Судья посмотрел на него поверх очков и вроде даже растерялся, но разрешил:

— Пожалуйста.

— Маш… то есть, Мария Егоровна… — Володька вконец разволновался и, чтобы как-то справиться с волнением, крепко ухватился за спинку кресла. — Эта… Вот этот самый ваш муж, он даже, может, мне родственник, дальний, мало ли что в истории бывает. Вона как все в России-то складывалось — то иго, то крепостное право, то раскол и прочее. Вот. Это я к чему?.. Да, вспомнил! Ну вот, может, он мне родственник, дак че же на суд-то не приехал? Вот я смотрю, товарищ судья, какая красивая Москва, а Кремль? Правильно ведь, красивый?

Судья, с интересом слушавший Володьку и пытавшийся понять, к чему вся эта сумбурная речь, согласился:

— Красивый… да, очень.

— Вот и я говорю, — обрадовался Володька. — Я и то смотрел, и прямо в дрожь бросало, особенно когда эта женщина у храма про Ваську Блаженного и Ивана Грозного рассказывала, вона какие люди были, самого Грозного не боялись. А?! Ну вот… А теперь?! И что за человек мелкий пошел! Рядом с этим самым храмом живет, Ивана Великого, наверное, каждый день видит, а у самого душа как эта… Пырочка. Речка у нас такая в городе есть… ме-е-ел-кая.

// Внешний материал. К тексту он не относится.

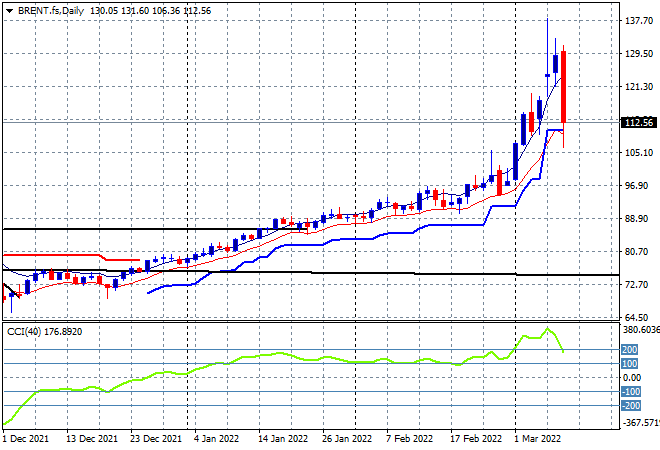Click the CCI 200 level label

(x=630, y=349)
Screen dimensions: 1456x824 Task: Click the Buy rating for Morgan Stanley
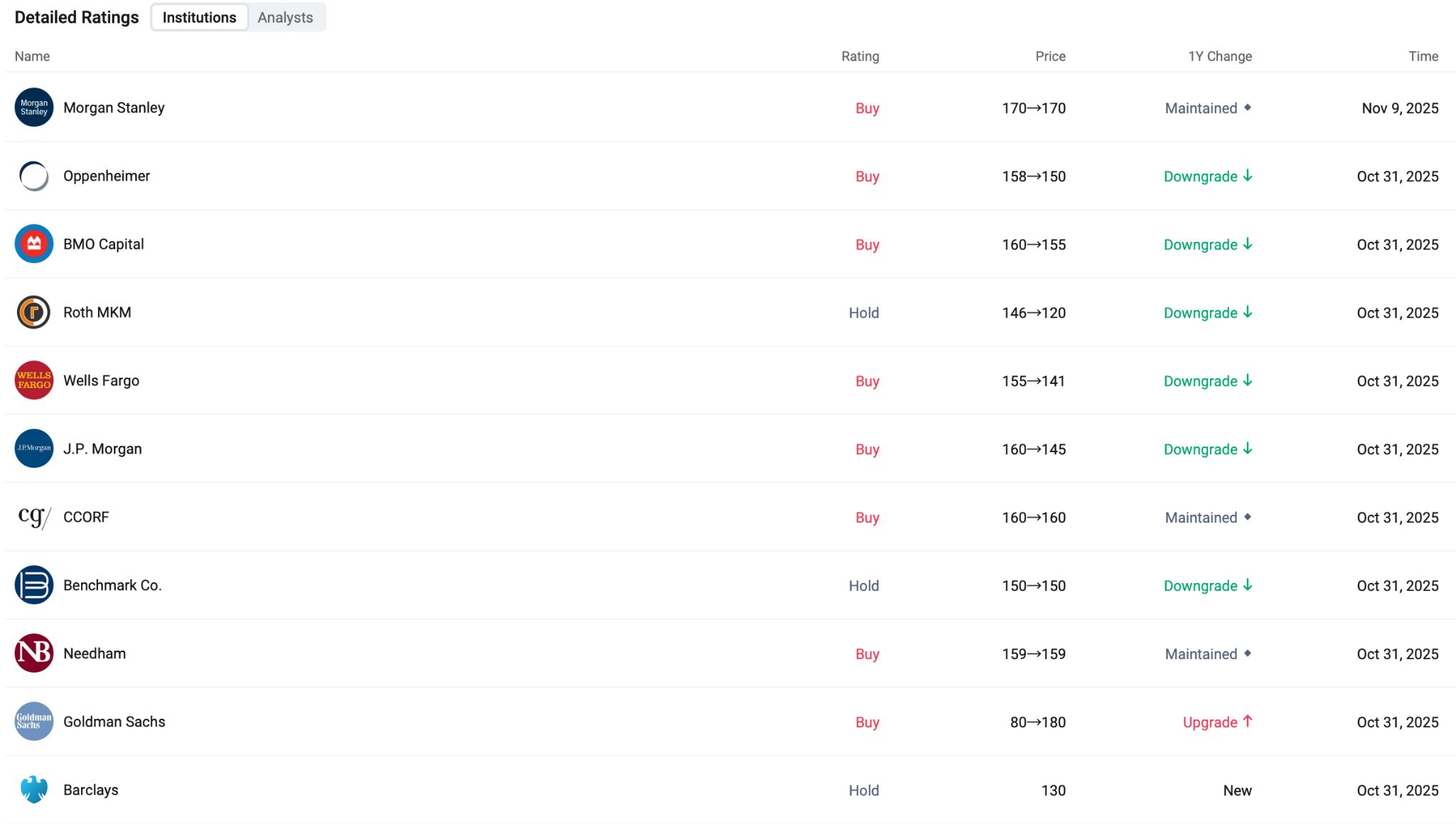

— Истец, — официальным тоном прервал Володькин поток красноречия судья. — Я бы просил вас ближе к нашему делу.

— Ну да, — согласился Володька, — я об деле и говорю, только издалека. Вот я тут сижу, как этот, думаю… Ну что это за слово такое — истец! Я ведь не искать сюда приехал… Истец!.. Я в отпуске. Мне сказали — поезжай, мол, посмотри, как и что. Набор я вон здесь купил слесарный за сорок рублей, плащ такой модный. Это я к чему? Да к тому, что деньги у меня есть и не надо мне от нее ничего. От Маши, то есть. А то что получается? Может, он мне родня, этот проходимец, дальняя, конечно, родня-то… Он, подлец, обидел ее, то есть ответчицу, а я добивать буду? Не-е… Не такой Володька Урванцев человек. Вот так…

— Как мы понимаем, вы хотите отказаться от своего иска? — спросил судья.

— Да, — твердо ответил Володька. — И кстати, я этот иск не предъявлял, прошу заметить, что без меня оформили.

— Ясно! — Судья пошептался с заседателями и встал. — Ну что ж… В виду отказа истца от иска к гражданке Лавровой Марии Егоровне суд постановляет дело закрыть и передать в архив. — Он улыбнулся Володьке. — Все свободны.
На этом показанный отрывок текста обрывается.